WHAT THE TASK ASKS:
The expected output is an exact restatement of all the records.

━━━━━ GIVEN INFORMATION ━━━━━

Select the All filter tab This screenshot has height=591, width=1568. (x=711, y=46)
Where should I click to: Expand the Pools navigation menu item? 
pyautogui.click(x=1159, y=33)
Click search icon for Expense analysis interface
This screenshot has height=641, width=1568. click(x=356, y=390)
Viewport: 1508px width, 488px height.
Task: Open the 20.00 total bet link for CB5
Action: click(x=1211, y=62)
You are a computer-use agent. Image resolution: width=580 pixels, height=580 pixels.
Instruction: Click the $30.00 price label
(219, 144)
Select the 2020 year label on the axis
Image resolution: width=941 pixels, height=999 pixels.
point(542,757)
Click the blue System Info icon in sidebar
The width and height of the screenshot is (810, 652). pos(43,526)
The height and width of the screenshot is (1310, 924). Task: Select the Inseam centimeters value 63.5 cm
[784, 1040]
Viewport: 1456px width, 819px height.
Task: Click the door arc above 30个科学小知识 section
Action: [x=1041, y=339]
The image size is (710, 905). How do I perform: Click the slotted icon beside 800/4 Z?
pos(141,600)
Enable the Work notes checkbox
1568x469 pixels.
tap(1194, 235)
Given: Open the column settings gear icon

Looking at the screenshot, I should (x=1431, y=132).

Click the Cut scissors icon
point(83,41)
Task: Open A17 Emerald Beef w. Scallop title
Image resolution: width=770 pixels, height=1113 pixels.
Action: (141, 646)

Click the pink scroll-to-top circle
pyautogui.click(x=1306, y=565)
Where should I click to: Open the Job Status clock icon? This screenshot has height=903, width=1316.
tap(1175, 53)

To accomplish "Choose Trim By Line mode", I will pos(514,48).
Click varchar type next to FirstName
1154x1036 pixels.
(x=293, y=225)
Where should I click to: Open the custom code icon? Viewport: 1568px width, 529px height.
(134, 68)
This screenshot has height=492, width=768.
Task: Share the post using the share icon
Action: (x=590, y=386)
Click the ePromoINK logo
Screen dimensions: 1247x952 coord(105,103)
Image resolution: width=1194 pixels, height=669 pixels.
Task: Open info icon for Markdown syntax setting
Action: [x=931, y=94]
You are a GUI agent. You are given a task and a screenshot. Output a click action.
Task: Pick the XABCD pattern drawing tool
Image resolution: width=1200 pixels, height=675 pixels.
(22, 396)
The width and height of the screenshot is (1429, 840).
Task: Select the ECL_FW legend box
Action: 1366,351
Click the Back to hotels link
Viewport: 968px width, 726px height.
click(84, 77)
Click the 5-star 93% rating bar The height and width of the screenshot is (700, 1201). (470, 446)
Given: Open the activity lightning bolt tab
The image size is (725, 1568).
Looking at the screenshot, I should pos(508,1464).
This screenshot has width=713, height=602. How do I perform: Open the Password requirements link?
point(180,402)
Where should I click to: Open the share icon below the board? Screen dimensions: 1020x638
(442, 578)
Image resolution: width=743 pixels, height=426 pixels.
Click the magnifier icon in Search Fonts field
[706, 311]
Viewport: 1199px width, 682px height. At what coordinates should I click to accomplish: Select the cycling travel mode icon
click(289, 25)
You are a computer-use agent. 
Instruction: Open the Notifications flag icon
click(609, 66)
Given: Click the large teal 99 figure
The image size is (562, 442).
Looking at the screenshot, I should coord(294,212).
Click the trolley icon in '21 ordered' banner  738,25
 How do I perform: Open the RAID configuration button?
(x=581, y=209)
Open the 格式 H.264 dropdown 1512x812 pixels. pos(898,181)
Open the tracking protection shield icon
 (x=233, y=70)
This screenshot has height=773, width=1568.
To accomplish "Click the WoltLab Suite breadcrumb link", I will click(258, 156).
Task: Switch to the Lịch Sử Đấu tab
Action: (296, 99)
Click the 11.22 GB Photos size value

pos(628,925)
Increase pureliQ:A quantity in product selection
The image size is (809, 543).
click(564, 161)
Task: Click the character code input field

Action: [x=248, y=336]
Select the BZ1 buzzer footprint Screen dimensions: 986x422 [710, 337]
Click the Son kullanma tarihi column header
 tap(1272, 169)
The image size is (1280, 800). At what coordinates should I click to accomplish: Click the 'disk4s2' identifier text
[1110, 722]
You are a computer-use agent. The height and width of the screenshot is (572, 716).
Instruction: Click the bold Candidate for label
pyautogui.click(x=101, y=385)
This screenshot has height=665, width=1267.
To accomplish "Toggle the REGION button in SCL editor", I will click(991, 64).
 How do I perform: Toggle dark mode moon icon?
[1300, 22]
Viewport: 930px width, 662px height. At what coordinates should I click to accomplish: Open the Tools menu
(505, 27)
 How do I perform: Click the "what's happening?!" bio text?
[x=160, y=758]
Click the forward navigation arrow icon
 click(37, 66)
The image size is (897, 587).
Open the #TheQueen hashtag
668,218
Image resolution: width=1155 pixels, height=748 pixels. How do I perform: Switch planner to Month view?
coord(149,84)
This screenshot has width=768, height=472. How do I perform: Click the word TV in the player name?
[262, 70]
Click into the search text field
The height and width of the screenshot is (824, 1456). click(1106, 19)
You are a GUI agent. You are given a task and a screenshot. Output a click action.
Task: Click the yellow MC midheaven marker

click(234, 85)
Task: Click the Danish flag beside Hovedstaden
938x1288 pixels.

━━━━━

TASK RESPONSE:
Select the All filter tab This screenshot has height=591, width=1568. (x=711, y=46)
Where should I click to: Expand the Pools navigation menu item? 
pyautogui.click(x=1159, y=33)
Click search icon for Expense analysis interface
This screenshot has height=641, width=1568. click(x=356, y=390)
Viewport: 1508px width, 488px height.
Task: Open the 20.00 total bet link for CB5
Action: click(x=1211, y=62)
You are a computer-use agent. Image resolution: width=580 pixels, height=580 pixels.
Instruction: Click the $30.00 price label
(219, 144)
Select the 2020 year label on the axis
Image resolution: width=941 pixels, height=999 pixels.
point(542,757)
Click the blue System Info icon in sidebar
The width and height of the screenshot is (810, 652). pos(43,526)
The height and width of the screenshot is (1310, 924). Task: Select the Inseam centimeters value 63.5 cm
[784, 1040]
Viewport: 1456px width, 819px height.
Task: Click the door arc above 30个科学小知识 section
Action: [x=1041, y=339]
The image size is (710, 905). How do I perform: Click the slotted icon beside 800/4 Z?
pos(141,600)
Enable the Work notes checkbox
1568x469 pixels.
tap(1194, 235)
Given: Open the column settings gear icon

Looking at the screenshot, I should (x=1431, y=132).

Click the Cut scissors icon
point(83,41)
Task: Open A17 Emerald Beef w. Scallop title
Image resolution: width=770 pixels, height=1113 pixels.
Action: (141, 646)

Click the pink scroll-to-top circle
pyautogui.click(x=1306, y=565)
Where should I click to: Open the Job Status clock icon? This screenshot has height=903, width=1316.
tap(1175, 53)

To accomplish "Choose Trim By Line mode", I will pos(514,48).
Click varchar type next to FirstName
1154x1036 pixels.
(x=293, y=225)
Where should I click to: Open the custom code icon? Viewport: 1568px width, 529px height.
(134, 68)
This screenshot has height=492, width=768.
Task: Share the post using the share icon
Action: (x=590, y=386)
Click the ePromoINK logo
Screen dimensions: 1247x952 coord(105,103)
Image resolution: width=1194 pixels, height=669 pixels.
Task: Open info icon for Markdown syntax setting
Action: [x=931, y=94]
You are a GUI agent. You are given a task and a screenshot. Output a click action.
Task: Pick the XABCD pattern drawing tool
Image resolution: width=1200 pixels, height=675 pixels.
(22, 396)
The width and height of the screenshot is (1429, 840).
Task: Select the ECL_FW legend box
Action: 1366,351
Click the Back to hotels link
Viewport: 968px width, 726px height.
click(84, 77)
Click the 5-star 93% rating bar The height and width of the screenshot is (700, 1201). (470, 446)
Given: Open the activity lightning bolt tab
The image size is (725, 1568).
Looking at the screenshot, I should pos(508,1464).
This screenshot has width=713, height=602. How do I perform: Open the Password requirements link?
point(180,402)
Where should I click to: Open the share icon below the board? Screen dimensions: 1020x638
(442, 578)
Image resolution: width=743 pixels, height=426 pixels.
Click the magnifier icon in Search Fonts field
[706, 311]
Viewport: 1199px width, 682px height. At what coordinates should I click to accomplish: Select the cycling travel mode icon
click(289, 25)
You are a computer-use agent. 
Instruction: Open the Notifications flag icon
click(609, 66)
Given: Click the large teal 99 figure
The image size is (562, 442).
Looking at the screenshot, I should coord(294,212).
Click the trolley icon in '21 ordered' banner  738,25
 How do I perform: Open the RAID configuration button?
(x=581, y=209)
Open the 格式 H.264 dropdown 1512x812 pixels. pos(898,181)
Open the tracking protection shield icon
 (x=233, y=70)
This screenshot has height=773, width=1568.
To accomplish "Click the WoltLab Suite breadcrumb link", I will click(258, 156).
Task: Switch to the Lịch Sử Đấu tab
Action: (296, 99)
Click the 11.22 GB Photos size value

pos(628,925)
Increase pureliQ:A quantity in product selection
The image size is (809, 543).
click(564, 161)
Task: Click the character code input field

Action: [x=248, y=336]
Select the BZ1 buzzer footprint Screen dimensions: 986x422 [710, 337]
Click the Son kullanma tarihi column header
 tap(1272, 169)
The image size is (1280, 800). At what coordinates should I click to accomplish: Click the 'disk4s2' identifier text
[1110, 722]
You are a computer-use agent. The height and width of the screenshot is (572, 716).
Instruction: Click the bold Candidate for label
pyautogui.click(x=101, y=385)
This screenshot has height=665, width=1267.
To accomplish "Toggle the REGION button in SCL editor", I will click(991, 64).
 How do I perform: Toggle dark mode moon icon?
[1300, 22]
Viewport: 930px width, 662px height. At what coordinates should I click to accomplish: Open the Tools menu
(505, 27)
 How do I perform: Click the "what's happening?!" bio text?
[x=160, y=758]
Click the forward navigation arrow icon
 click(37, 66)
The image size is (897, 587).
Open the #TheQueen hashtag
668,218
Image resolution: width=1155 pixels, height=748 pixels. How do I perform: Switch planner to Month view?
coord(149,84)
This screenshot has width=768, height=472. How do I perform: Click the word TV in the player name?
[262, 70]
Click into the search text field
The height and width of the screenshot is (824, 1456). click(1106, 19)
You are a GUI agent. You are given a task and a screenshot. Output a click action.
Task: Click the yellow MC midheaven marker

click(234, 85)
Task: Click the Danish flag beside Hovedstaden
938x1288 pixels.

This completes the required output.